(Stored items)
####################

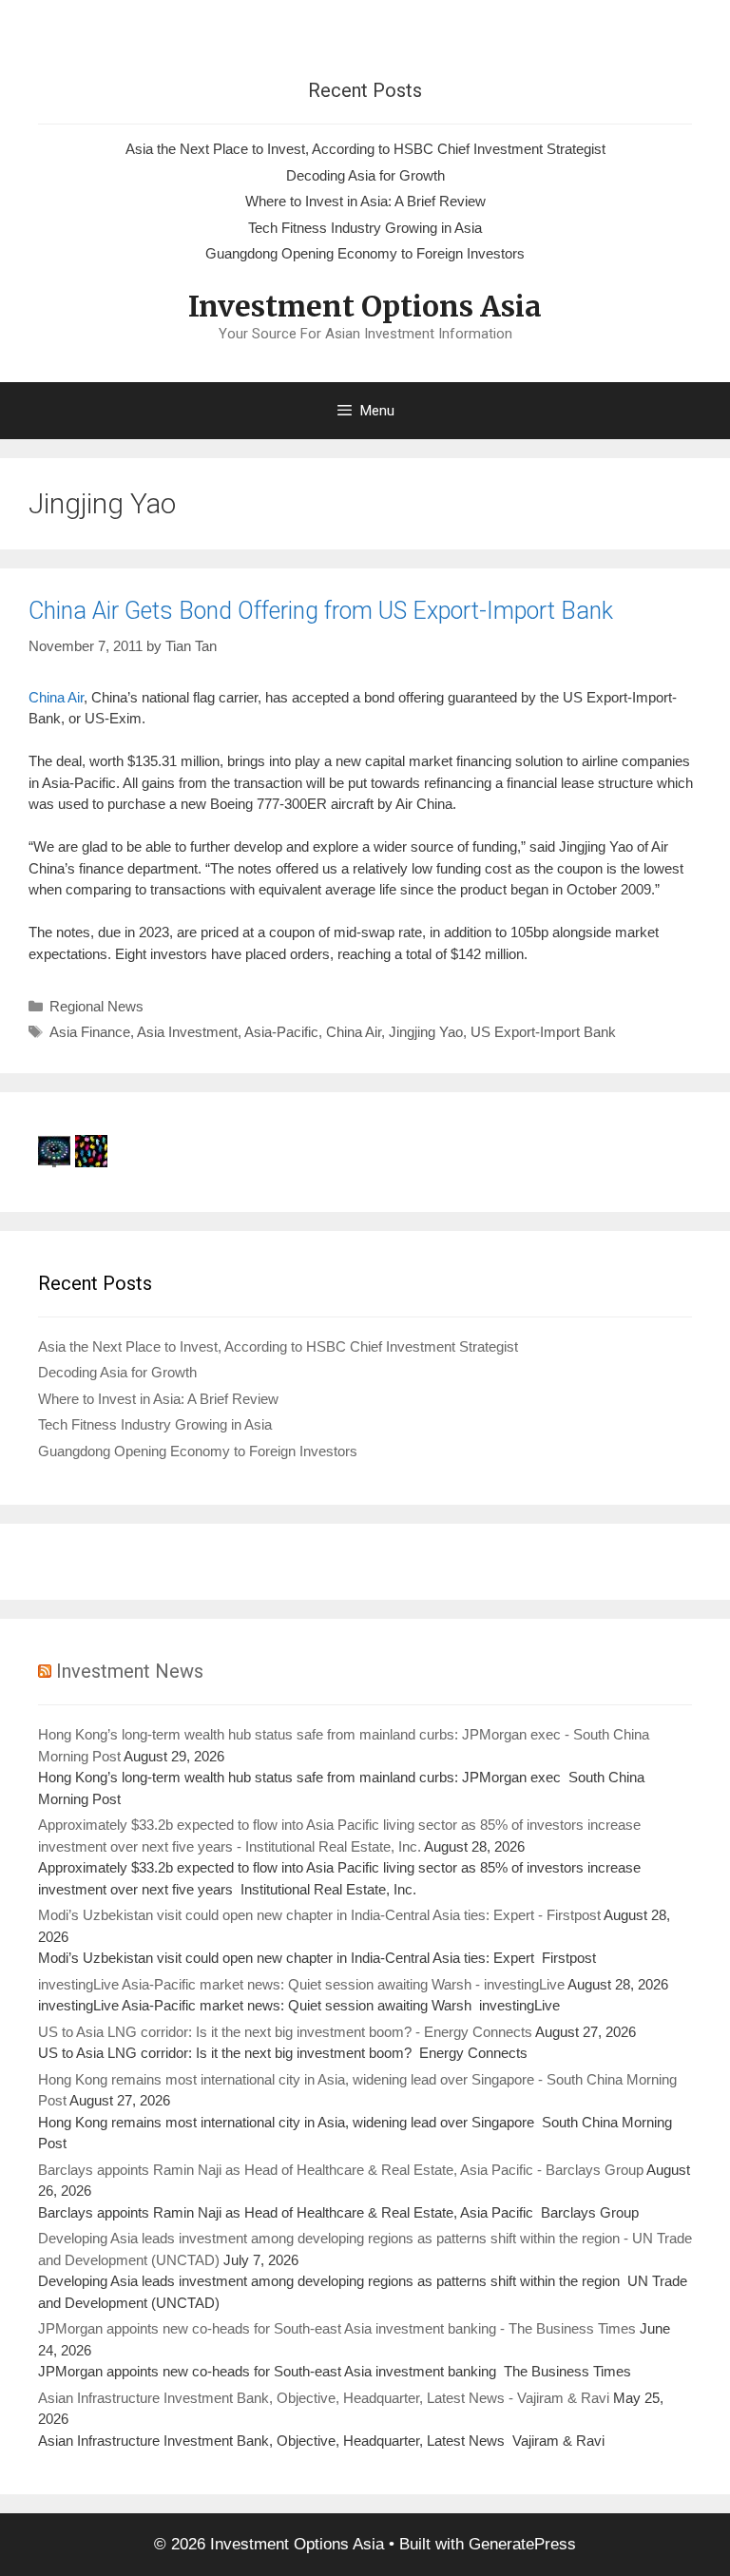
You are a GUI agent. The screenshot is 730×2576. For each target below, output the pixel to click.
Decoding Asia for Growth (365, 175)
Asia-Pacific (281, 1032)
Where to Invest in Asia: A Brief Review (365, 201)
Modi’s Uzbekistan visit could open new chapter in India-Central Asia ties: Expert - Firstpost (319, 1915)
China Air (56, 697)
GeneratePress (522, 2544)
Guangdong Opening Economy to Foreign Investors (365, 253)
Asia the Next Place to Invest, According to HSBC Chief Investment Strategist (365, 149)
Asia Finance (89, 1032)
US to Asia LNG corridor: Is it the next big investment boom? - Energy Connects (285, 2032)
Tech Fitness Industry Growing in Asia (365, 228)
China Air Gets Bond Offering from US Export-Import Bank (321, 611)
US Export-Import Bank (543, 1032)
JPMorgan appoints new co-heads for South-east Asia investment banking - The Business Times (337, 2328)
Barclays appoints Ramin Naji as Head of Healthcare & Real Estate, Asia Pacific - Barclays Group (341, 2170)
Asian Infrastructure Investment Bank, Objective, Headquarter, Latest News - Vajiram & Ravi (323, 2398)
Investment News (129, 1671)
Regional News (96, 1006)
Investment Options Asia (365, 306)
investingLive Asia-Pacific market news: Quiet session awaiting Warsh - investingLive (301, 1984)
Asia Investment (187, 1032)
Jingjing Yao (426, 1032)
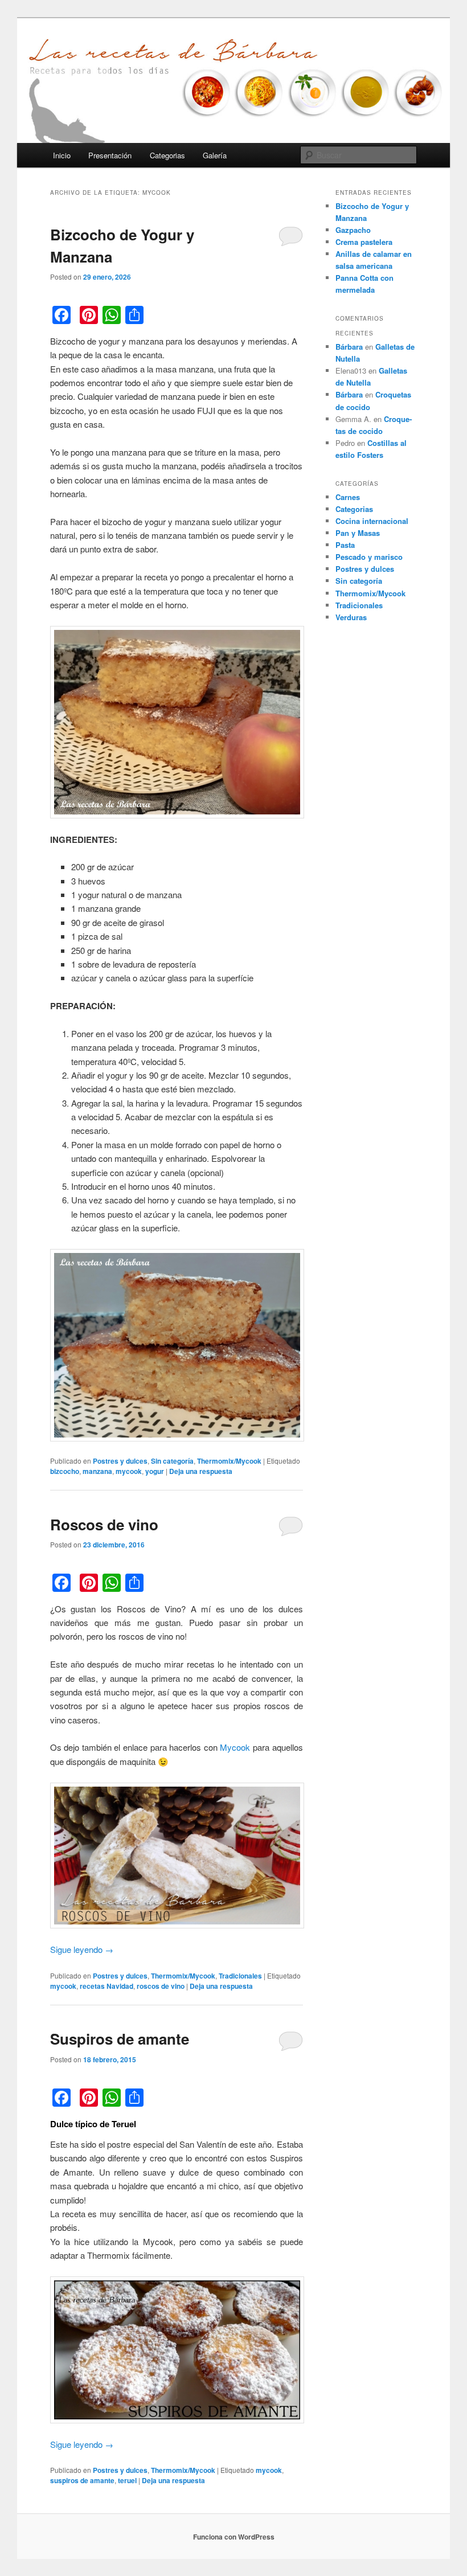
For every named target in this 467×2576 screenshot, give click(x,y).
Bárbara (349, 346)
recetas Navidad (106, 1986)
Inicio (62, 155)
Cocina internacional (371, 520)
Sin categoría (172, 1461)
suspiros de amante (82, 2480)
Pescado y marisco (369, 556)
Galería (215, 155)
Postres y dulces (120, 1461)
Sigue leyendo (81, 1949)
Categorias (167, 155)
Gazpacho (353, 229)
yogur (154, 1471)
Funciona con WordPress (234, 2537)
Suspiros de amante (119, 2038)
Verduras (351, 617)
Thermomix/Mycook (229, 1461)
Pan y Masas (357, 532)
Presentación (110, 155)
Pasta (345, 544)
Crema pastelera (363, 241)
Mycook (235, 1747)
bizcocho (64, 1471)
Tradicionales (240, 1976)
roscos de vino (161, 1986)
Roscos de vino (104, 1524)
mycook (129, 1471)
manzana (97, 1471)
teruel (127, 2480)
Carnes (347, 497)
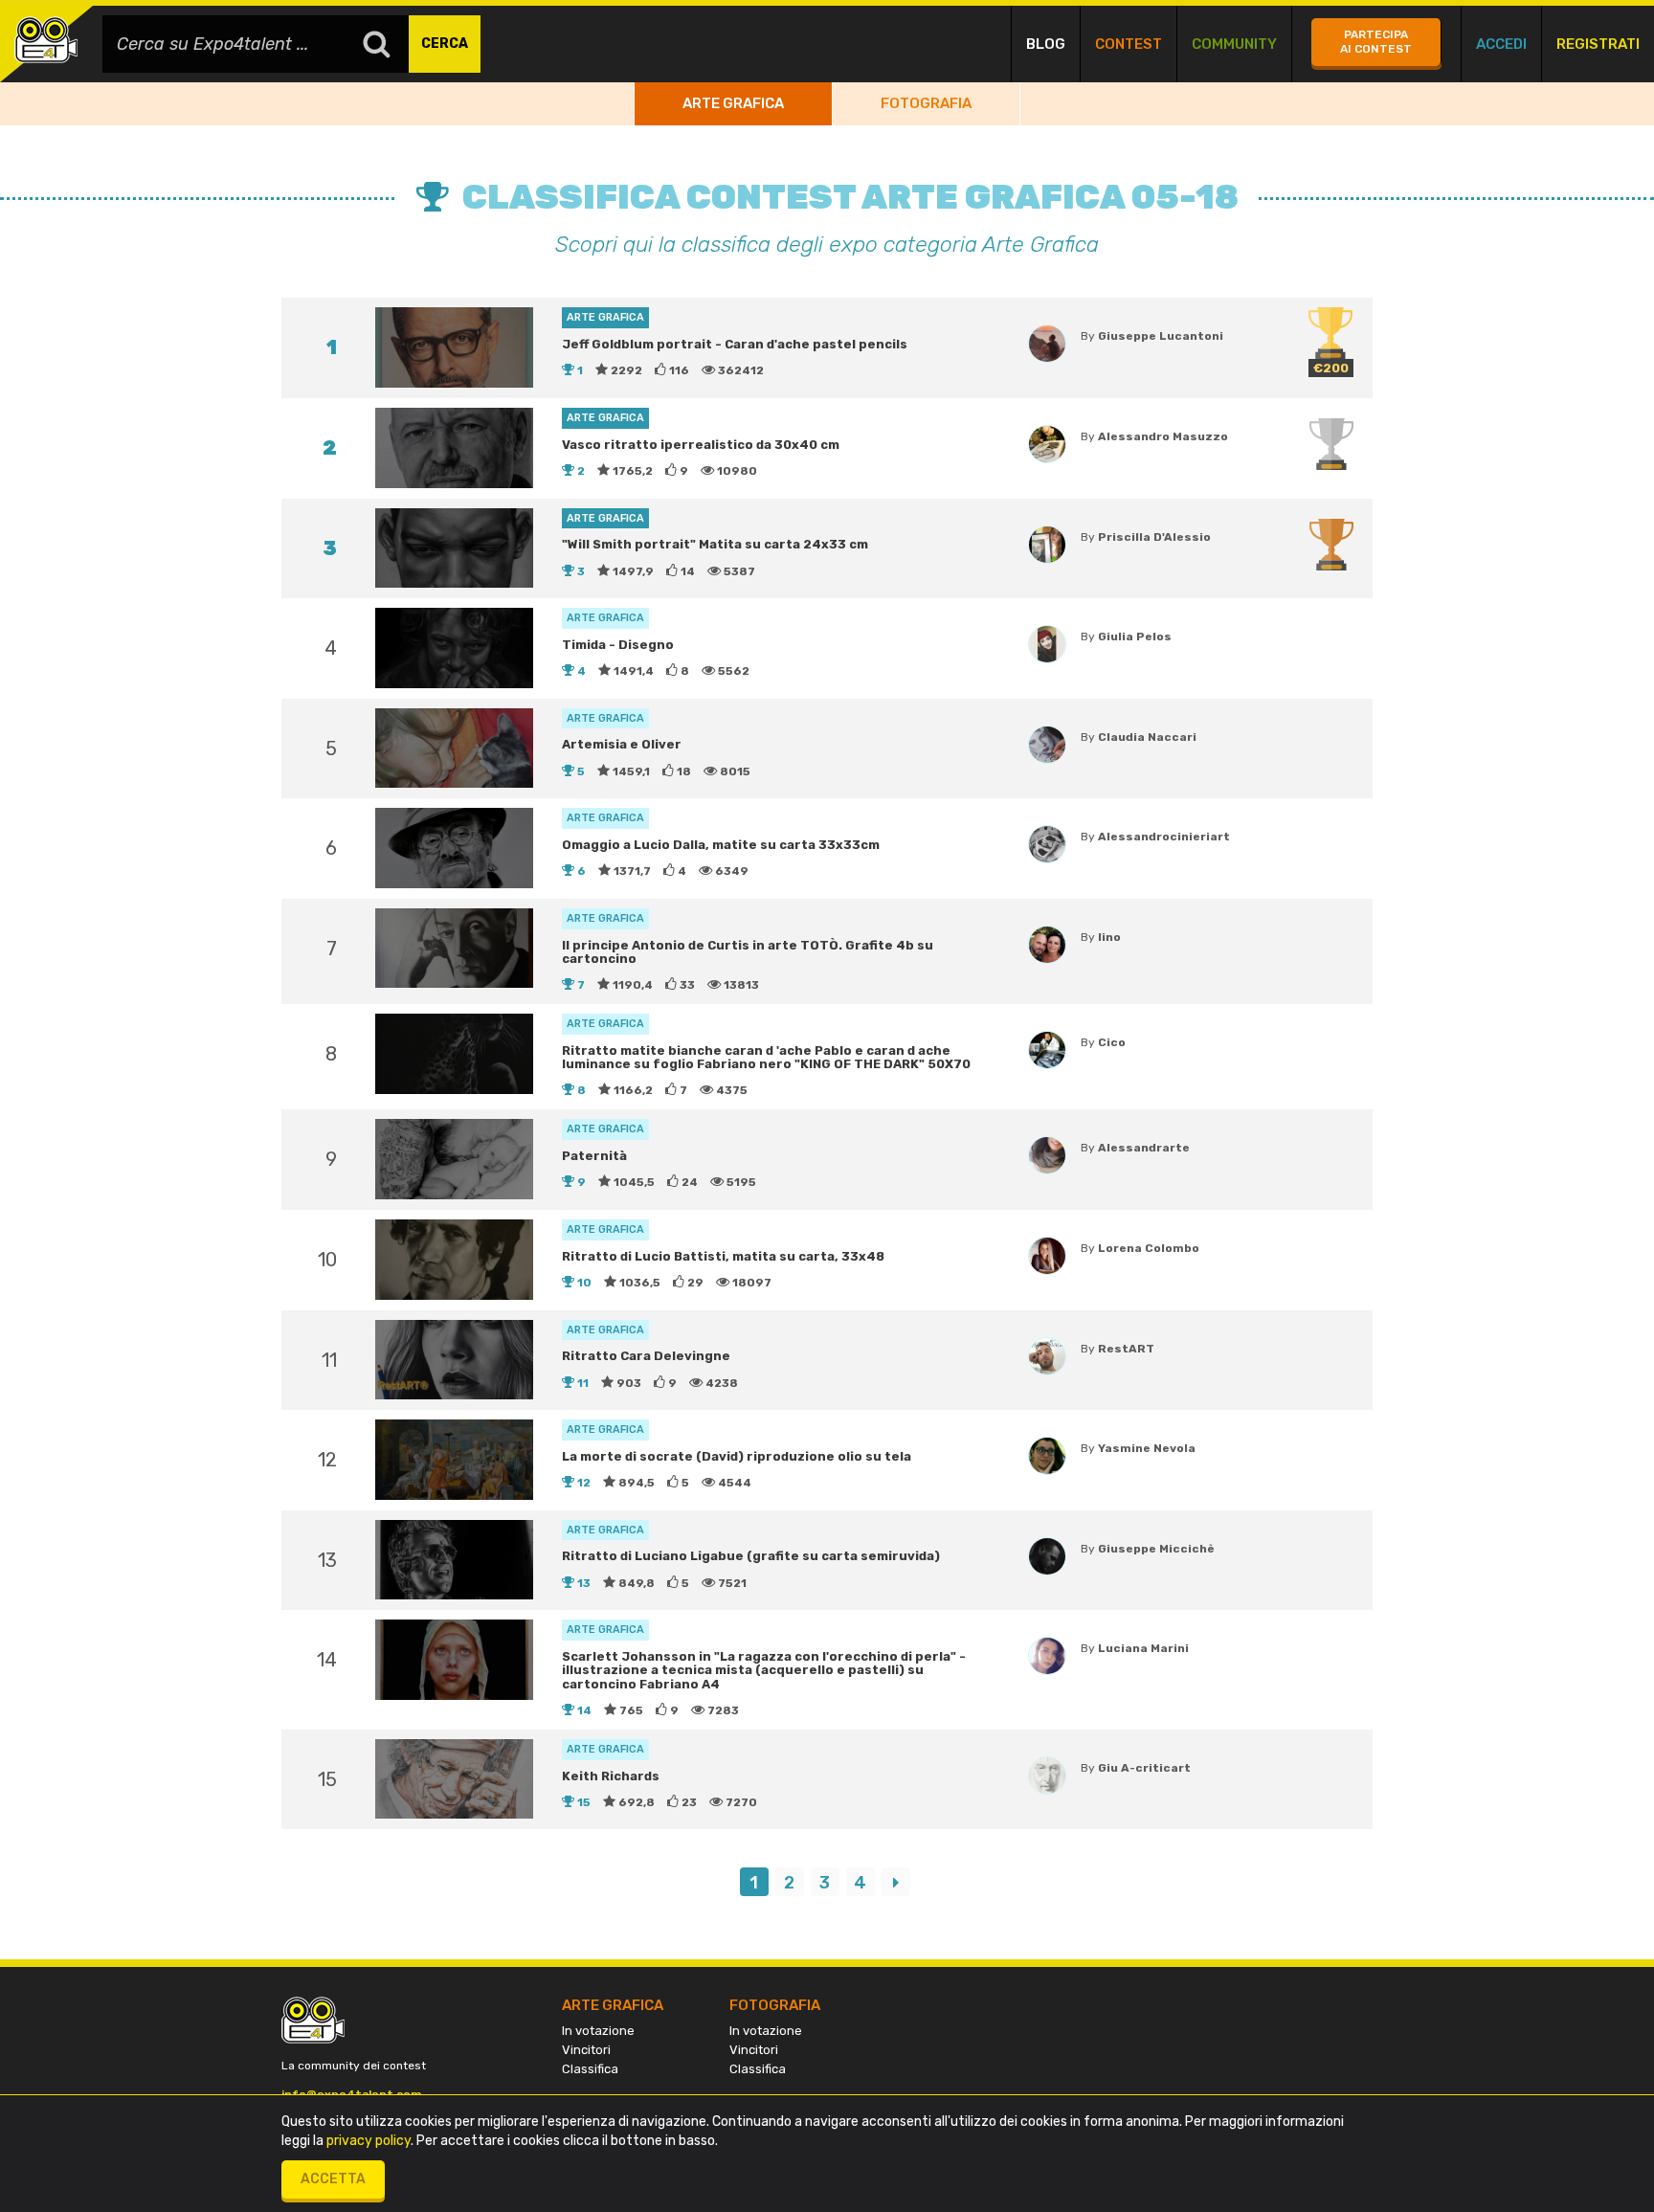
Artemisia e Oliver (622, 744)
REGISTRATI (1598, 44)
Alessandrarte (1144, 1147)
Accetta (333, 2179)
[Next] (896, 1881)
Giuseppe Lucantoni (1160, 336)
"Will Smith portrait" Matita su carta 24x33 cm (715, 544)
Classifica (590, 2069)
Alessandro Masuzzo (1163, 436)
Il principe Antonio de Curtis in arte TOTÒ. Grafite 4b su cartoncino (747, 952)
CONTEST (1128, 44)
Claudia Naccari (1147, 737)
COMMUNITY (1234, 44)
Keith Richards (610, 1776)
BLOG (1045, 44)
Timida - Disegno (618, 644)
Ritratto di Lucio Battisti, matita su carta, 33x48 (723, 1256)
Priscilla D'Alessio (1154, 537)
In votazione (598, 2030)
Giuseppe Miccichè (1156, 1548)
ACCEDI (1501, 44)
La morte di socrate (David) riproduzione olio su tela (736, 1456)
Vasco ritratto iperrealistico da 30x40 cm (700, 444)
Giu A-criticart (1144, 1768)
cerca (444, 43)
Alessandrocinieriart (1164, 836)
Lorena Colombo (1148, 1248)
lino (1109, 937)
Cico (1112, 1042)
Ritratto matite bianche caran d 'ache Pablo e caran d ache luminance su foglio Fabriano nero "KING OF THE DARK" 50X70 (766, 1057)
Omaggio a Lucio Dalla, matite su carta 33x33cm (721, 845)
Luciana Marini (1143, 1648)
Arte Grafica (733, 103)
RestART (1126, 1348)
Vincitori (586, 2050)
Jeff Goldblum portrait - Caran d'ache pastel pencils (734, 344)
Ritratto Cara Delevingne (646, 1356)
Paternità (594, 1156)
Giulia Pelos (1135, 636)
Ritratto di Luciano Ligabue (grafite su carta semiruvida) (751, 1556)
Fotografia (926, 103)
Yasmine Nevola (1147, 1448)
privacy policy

####################

*Work item:* Your answer must be the lines from the one with "lino (1109, 937)" through the last line of the data, repeated exactly and with nothing else.

*Reply:*
lino (1109, 937)
Cico (1112, 1042)
Ritratto matite bianche caran d 'ache Pablo e caran d ache luminance su foglio Fabriano nero "KING OF THE DARK" 50X70 (766, 1057)
Omaggio a Lucio Dalla, matite su carta 33x33cm (721, 845)
Luciana Marini (1143, 1648)
Arte Grafica (733, 103)
RestART (1126, 1348)
Vincitori (586, 2050)
Jeff Goldblum portrait - Caran d'ache pastel pencils (734, 344)
Ritratto Cara Delevingne (646, 1356)
Paternità (594, 1156)
Giulia Pelos (1135, 636)
Ritratto di Luciano Ligabue (grafite su carta semiruvida) (751, 1556)
Fotografia (926, 103)
Yasmine Nevola (1147, 1448)
privacy policy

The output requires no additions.